**Work task**
Set down exactly the lines below between the line holding "Viewport: 1344px width, 896px height." and the line holding "Screen dimensions: 649x365", inclusive; no other line belongs in the answer.

(Collected data entries)
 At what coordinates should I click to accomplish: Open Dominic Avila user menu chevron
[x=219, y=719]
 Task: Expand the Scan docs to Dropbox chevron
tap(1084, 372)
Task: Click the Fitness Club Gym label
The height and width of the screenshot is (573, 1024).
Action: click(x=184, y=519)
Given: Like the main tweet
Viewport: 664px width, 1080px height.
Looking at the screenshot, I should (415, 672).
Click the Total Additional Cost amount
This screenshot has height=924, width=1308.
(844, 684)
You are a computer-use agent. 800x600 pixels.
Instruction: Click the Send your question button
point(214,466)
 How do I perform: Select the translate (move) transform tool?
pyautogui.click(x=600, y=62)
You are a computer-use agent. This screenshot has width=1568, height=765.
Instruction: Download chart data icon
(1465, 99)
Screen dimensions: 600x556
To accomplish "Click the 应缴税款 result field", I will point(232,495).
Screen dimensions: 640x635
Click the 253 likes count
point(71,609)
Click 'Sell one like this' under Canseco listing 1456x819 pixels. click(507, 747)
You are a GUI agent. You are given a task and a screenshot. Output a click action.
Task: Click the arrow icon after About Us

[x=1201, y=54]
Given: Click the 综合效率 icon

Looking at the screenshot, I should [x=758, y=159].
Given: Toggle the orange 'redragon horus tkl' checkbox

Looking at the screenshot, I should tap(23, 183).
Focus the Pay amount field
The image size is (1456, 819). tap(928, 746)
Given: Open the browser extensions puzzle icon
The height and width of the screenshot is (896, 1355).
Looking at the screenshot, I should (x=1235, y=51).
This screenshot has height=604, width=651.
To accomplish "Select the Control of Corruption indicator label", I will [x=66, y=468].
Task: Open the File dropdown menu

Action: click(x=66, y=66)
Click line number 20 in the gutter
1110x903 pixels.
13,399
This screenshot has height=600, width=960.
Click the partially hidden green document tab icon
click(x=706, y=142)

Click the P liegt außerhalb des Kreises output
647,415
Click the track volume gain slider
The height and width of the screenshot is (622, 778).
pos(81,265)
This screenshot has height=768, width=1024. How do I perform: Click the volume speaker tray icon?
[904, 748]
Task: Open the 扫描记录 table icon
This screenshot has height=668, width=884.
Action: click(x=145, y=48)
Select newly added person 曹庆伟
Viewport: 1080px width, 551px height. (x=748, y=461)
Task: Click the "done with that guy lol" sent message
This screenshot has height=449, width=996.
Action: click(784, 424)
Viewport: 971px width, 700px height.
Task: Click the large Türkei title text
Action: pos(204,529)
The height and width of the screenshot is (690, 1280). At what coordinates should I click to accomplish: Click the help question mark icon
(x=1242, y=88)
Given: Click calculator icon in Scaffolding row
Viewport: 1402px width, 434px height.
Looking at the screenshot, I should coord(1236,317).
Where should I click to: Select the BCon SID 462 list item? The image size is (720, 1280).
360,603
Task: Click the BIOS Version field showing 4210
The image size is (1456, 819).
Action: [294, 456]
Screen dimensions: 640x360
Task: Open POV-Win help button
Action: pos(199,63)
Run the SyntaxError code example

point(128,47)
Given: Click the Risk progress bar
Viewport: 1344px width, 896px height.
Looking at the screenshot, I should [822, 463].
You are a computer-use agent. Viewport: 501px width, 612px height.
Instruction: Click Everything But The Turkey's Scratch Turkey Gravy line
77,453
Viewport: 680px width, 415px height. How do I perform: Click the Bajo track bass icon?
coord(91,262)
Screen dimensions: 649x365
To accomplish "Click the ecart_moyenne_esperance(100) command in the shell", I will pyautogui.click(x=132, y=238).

**Answer for the task**
Viewport: 1344px width, 896px height.
Looking at the screenshot, I should [822, 463].
You are a computer-use agent. Viewport: 501px width, 612px height.
Instruction: Click Everything But The Turkey's Scratch Turkey Gravy line
77,453
Viewport: 680px width, 415px height. How do I perform: Click the Bajo track bass icon?
coord(91,262)
Screen dimensions: 649x365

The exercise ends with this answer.